R-GAP: Recursive Gradient Attack on Privacy
- URL: http://arxiv.org/abs/2010.07733v3
- Date: Tue, 16 Mar 2021 11:16:25 GMT
- Title: R-GAP: Recursive Gradient Attack on Privacy
- Authors: Junyi Zhu and Matthew Blaschko
- Abstract summary: Federated learning is a promising approach to break the dilemma between demands on privacy and the promise of learning from large collections of distributed data.
We provide a closed-form recursion procedure to recover data from gradients in deep neural networks.
We also propose a Rank Analysis method to estimate the risk of gradient attacks inherent in certain network architectures.

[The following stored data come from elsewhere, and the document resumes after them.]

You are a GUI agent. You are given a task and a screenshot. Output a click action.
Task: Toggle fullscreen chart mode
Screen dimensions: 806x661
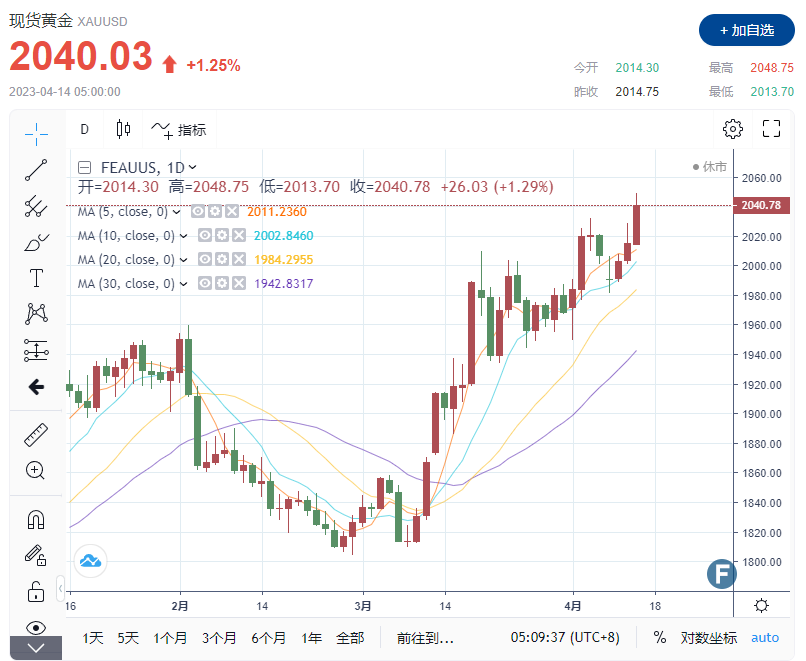click(770, 129)
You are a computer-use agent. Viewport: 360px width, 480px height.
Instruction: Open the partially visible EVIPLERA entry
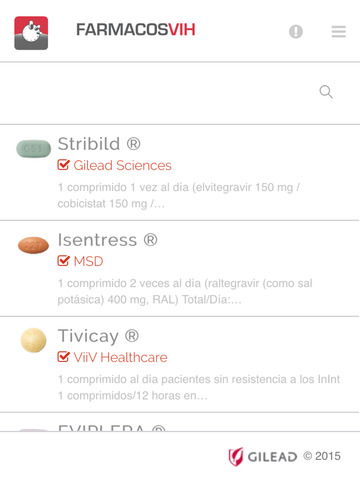180,422
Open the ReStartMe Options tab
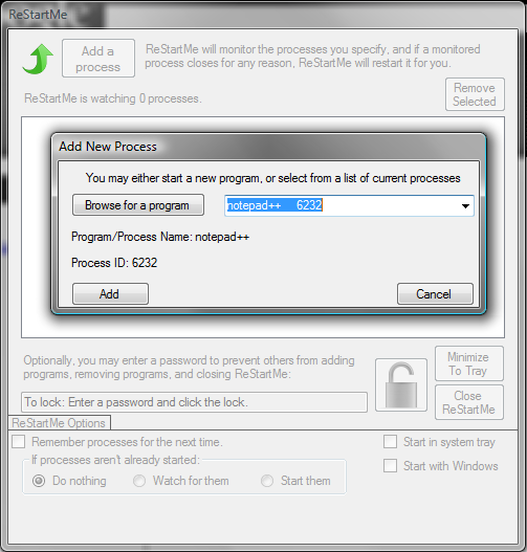 point(59,422)
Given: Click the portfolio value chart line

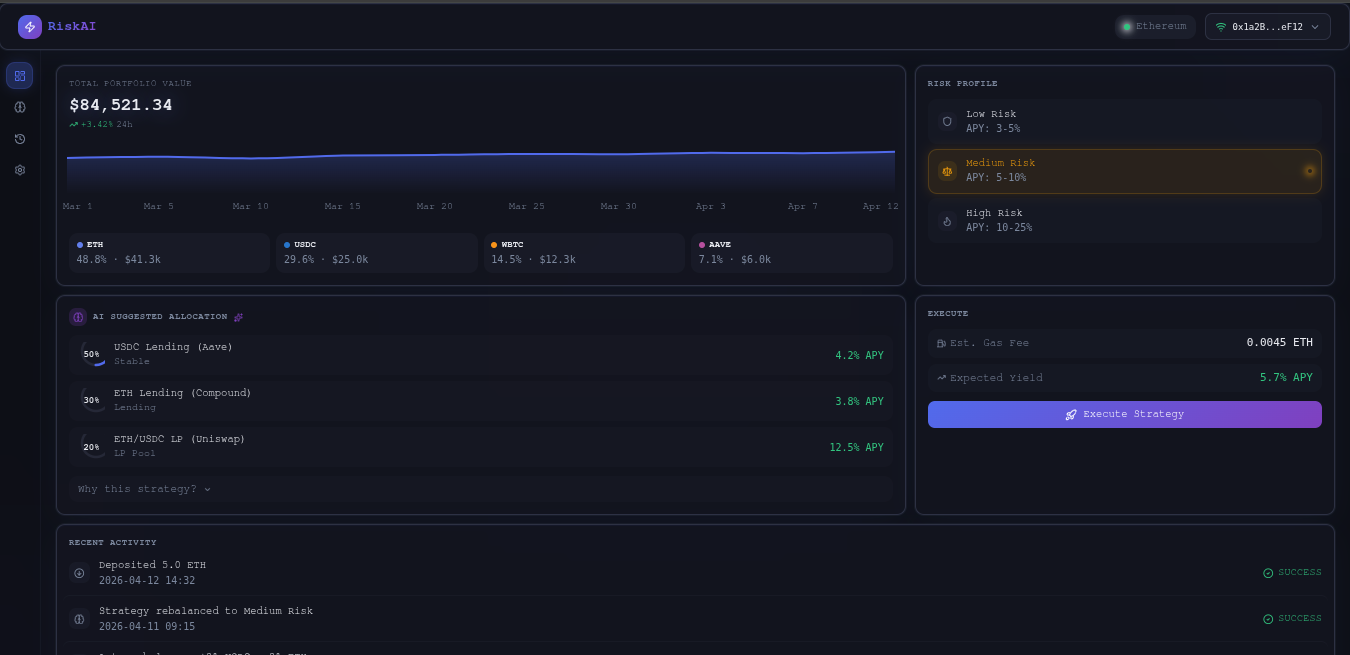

- Score: 5.687523225718642
- License: http://arxiv.org/licenses/nonexclusive-distrib/1.0/
- Abstract: Federated learning frameworks have been regarded as a promising approach to
break the dilemma between demands on privacy and the promise of learning from
large collections of distributed data. Many such frameworks only ask
collaborators to share their local update of a common model, i.e. gradients
with respect to locally stored data, instead of exposing their raw data to
other collaborators. However, recent optimization-based gradient attacks show
that raw data can often be accurately recovered from gradients. It has been
shown that minimizing the Euclidean distance between true gradients and those
calculated from estimated data is often effective in fully recovering private
data. However, there is a fundamental lack of theoretical understanding of how
and when gradients can lead to unique recovery of original data. Our research
fills this gap by providing a closed-form recursive procedure to recover data
from gradients in deep neural networks. We name it Recursive Gradient Attack on
Privacy (R-GAP). Experimental results demonstrate that R-GAP works as well as
or even better than optimization-based approaches at a fraction of the
computation under certain conditions. Additionally, we propose a Rank Analysis
method, which can be used to estimate the risk of gradient attacks inherent in
certain network architectures, regardless of whether an optimization-based or
closed-form-recursive attack is used. Experimental results demonstrate the
utility of the rank analysis towards improving the network's security. Source
code is available for download from https://github.com/JunyiZhu-AI/R-GAP.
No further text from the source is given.